BFMTV
Santé

Qu'est-ce que la Pregabaline, la "nouvelle drogue du pauvre" qui fait l'objet d'un trafic international?

Plus de 280.000 comprimés de Lyrica ont été saisis à Marseille. Ce médicament prescrit pour traiter l'épilepsie, les troubles anxieux généralisés et les douleurs neuropathiques est détourné comme produit stupéfiant.

Trois personnes, domiciliées à Marseille (Bouches-du-Rhône), ont été placées en détention provisoire le 19 avril dans le cadre d'une vaste enquête sur un trafic international de médicaments.

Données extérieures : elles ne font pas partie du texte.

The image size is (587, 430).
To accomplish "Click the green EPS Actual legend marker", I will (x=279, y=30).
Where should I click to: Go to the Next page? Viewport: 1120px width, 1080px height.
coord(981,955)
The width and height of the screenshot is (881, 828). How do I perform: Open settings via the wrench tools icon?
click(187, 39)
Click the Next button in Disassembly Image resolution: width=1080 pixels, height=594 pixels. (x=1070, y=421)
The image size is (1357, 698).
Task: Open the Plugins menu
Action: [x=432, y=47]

Selon le parquet, la quantité importée a été évaluée à 288.911 pilules de prégabaline pour un montant total de 577.822 euros à la revente.

En novembre dernier, la douane française alertait sur le nombre croissant de saisies de prégabaline, plus connu sous son nom commercial de Lyrica. Banal comprimé rouge et blanc ou rose, ce médicament est détourné en raison de son utilisation comme produit stupéfiant.

Médicament détourné

En France, son autorisation de mise sur le marché date de 2004. La prégabaline est un médicament prescrit pour traiter l'épilepsie, les troubles anxieux généralisés et les douleurs neuropathiques (après un zona ou pour les personnes diabétiques, par exemple). L'usage détourné de ce médicament peut provoquer des effets désinhibant et stimulants proches de ceux provoqués par les opiacés, mais à moindre coût.

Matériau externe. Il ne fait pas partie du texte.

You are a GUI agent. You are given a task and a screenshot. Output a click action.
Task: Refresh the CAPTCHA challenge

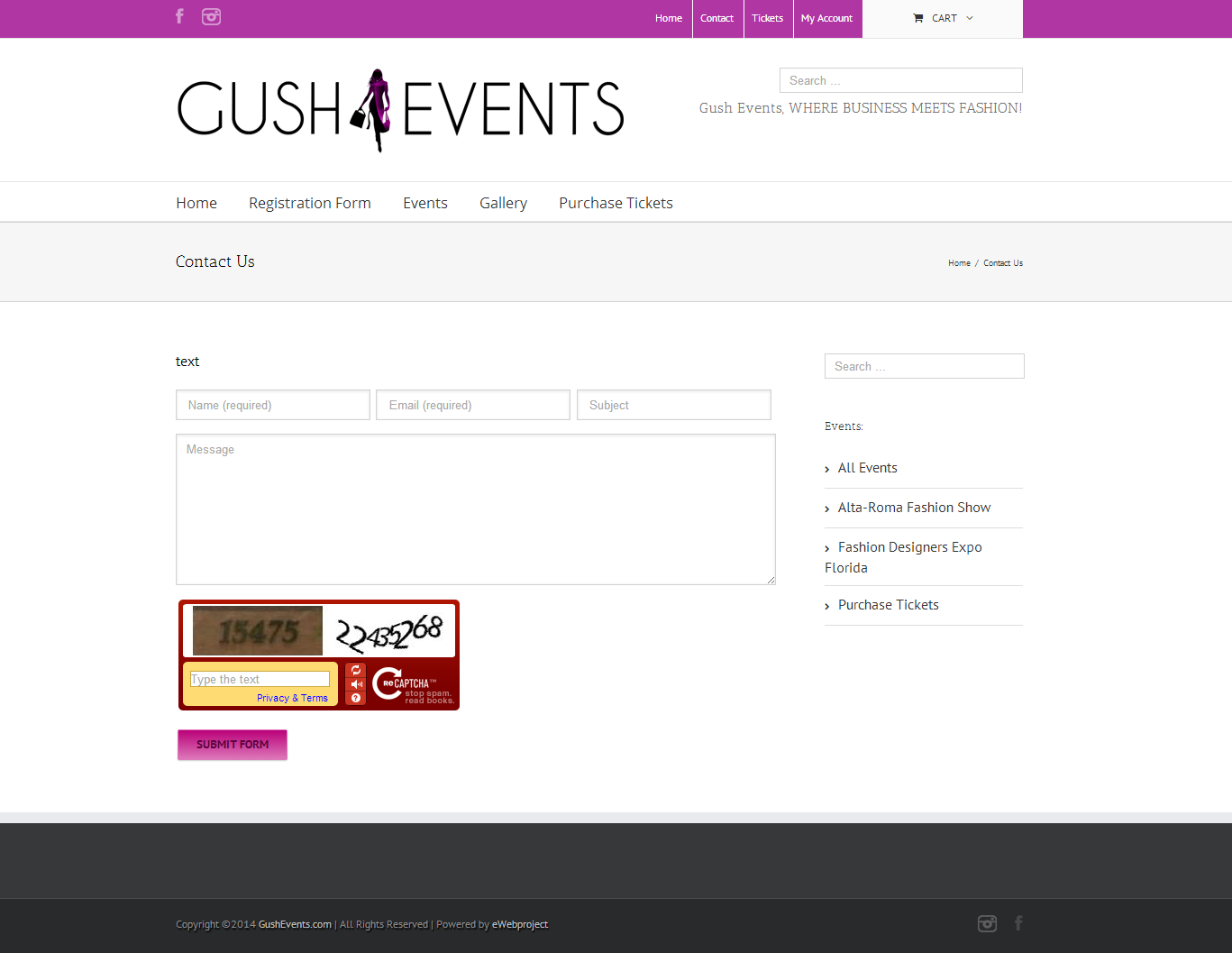coord(356,670)
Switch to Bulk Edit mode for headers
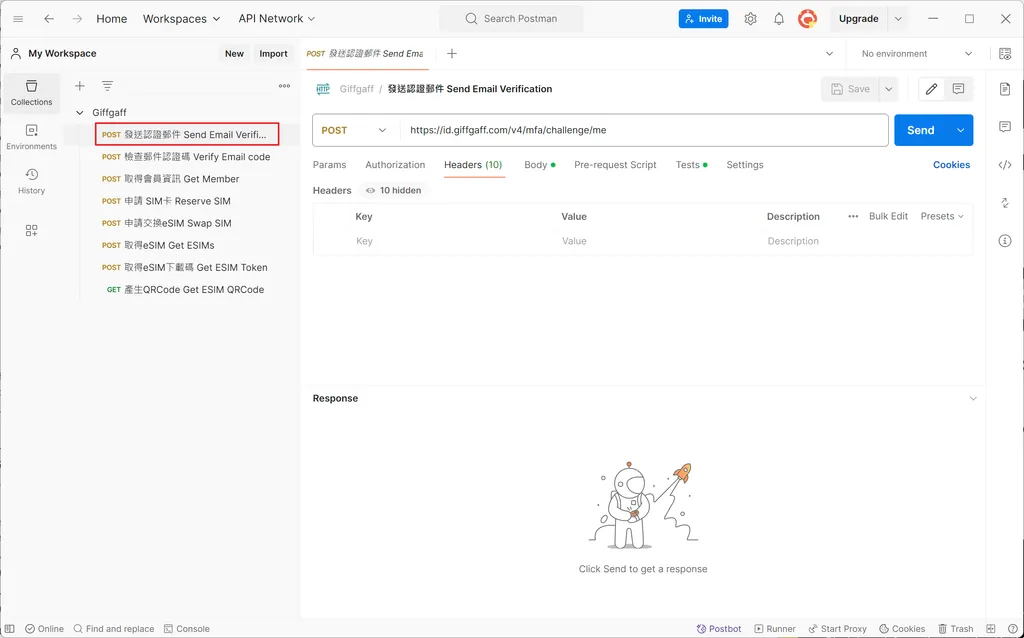This screenshot has width=1024, height=638. tap(890, 216)
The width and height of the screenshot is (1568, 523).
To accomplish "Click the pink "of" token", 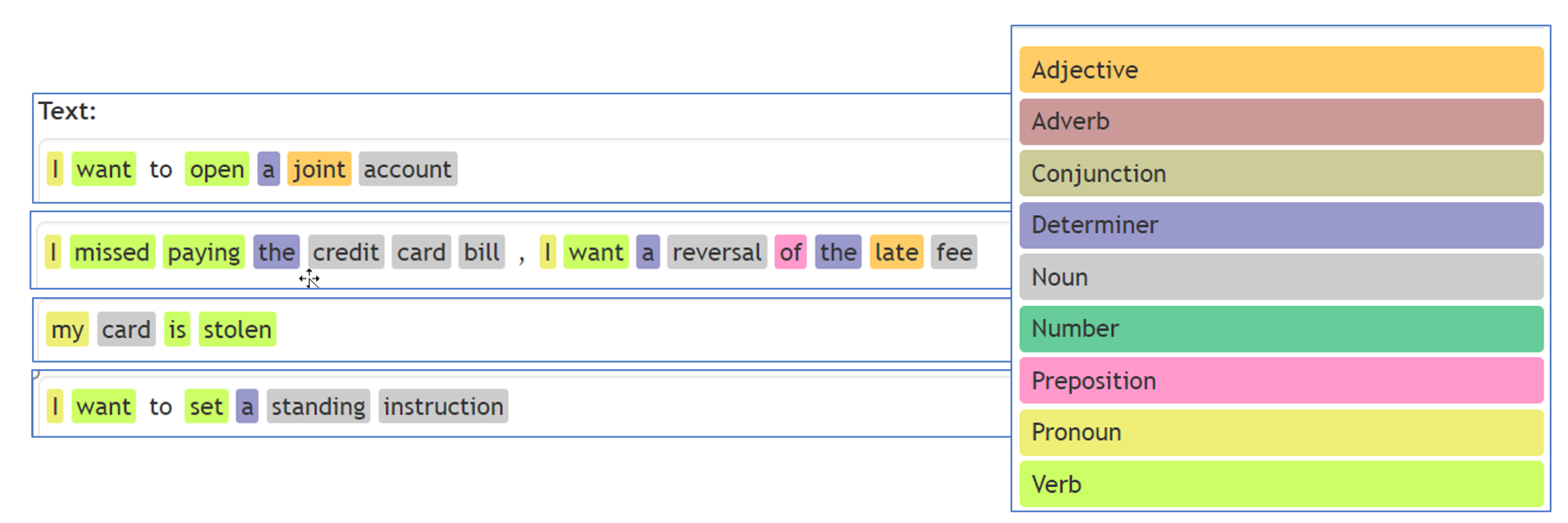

"On pourrait penser que cela ne concerne que les toxicomanes, mais cela n'est absolument pas le cas", explique à France 3 Joëlle Micallef, directrice du CEIP-Addictovigilance PACA Corse.

"Les premiers patients que l’on a vus étaient des mineurs étrangers isolés vivant dans des conditions très difficiles, avec un stress lié à la migration et qui voient dans ce produit un remontant", témoigne auprès de 20 minutes le président de la Fédération Addiction Jean-Michel Delile.

Progressivement, l'utilisation de ce médicament s’est propagée parmi une population précaire vivant dans la rue. En outre, des personnes qui se vont vues prescrire légalement ce médicament peuvent également devenir dépendantes.

"Drogue du pauvre"

La prégabaline est parfois surnommée "la drogue du pauvre". En effet, un comprimé est en général vendu environ 2 euros l'unité. En pharmacie, une boîte de Lyrica 300mg coûte environ 23 euros pour 56 comprimés, ce qui permet de faire facilement du bénéfice, et qui explique donc la hausse du trafic.

Cette drogue est "régulièrement vendue par des réseaux de délinquance urbaine également actifs dans la vente illégale de cigarettes et de tabacs", écrit la direction générale des douanes.

L'usage détourné de ce médicament est constaté depuis plusieurs années dans l'Hexagone, notamment dans le cadre d'ordonnances falsifiées ou de nomadisme médical et pharmaceutique, c'est-à-dire la multiplication, par un même patient, de consultations chez des praticiens différents pour un même objet, dans une période de temps rapprochée.

Face à cette situation, l'Agence nationale de sécurité du médicament (ANSM) a restreint en 2021 les conditions de prescription de la prégabaline. Pour en obtenir, il faut passer par une ordonnance sécurisée et infalsifiable d'une durée maximale de six mois.

Un changement qui entraîne parfois des intimidations de médecins. "Ils font un peu peur, souvent ils ne viennent pas tout seul... Moi, j'ai toujours refusé d'en prescrire, mais il faut négocier", témoignait à BFMTV Jean-Jacques Fraslin, médecin généraliste.

Des risques importants

Comme le note l'ordre des pharmaciens sur son site, "l'usage détourné est essentiellement à visée de défonce/euphorie dans un contexte de polyconsommation de substances psychoactives, mais aussi à visée anxiolytique, antalgique ou hypnotique. Dans plus de la moitié des cas, elle est ainsi associée à une autre substance".

"Les effets secondaires peuvent être soit une hyperexcitation ou, au contraire, l'effet d'endormissement, limite de shoot", explique à BFMTV David Saada, pharmacien.

L'agence nationale du médicament rappelle que la prise de la prégabaline a trop forte dose peut entraîner une dépendance et des risques pour la santé allant jusqu'à l'overdose. Les principales complications liées sont des troubles de la conscience, une désorientation, une confusion et peuvent conduire au coma, à l'insuffisance respiratoire et au décès.

"La prégabaline pourrait diminuer le seuil de tolérance aux opioïdes, ce qui entraînerait un risque augmenté de dépression respiratoire et de décès liés aux opioïdes", écrit également l'agence.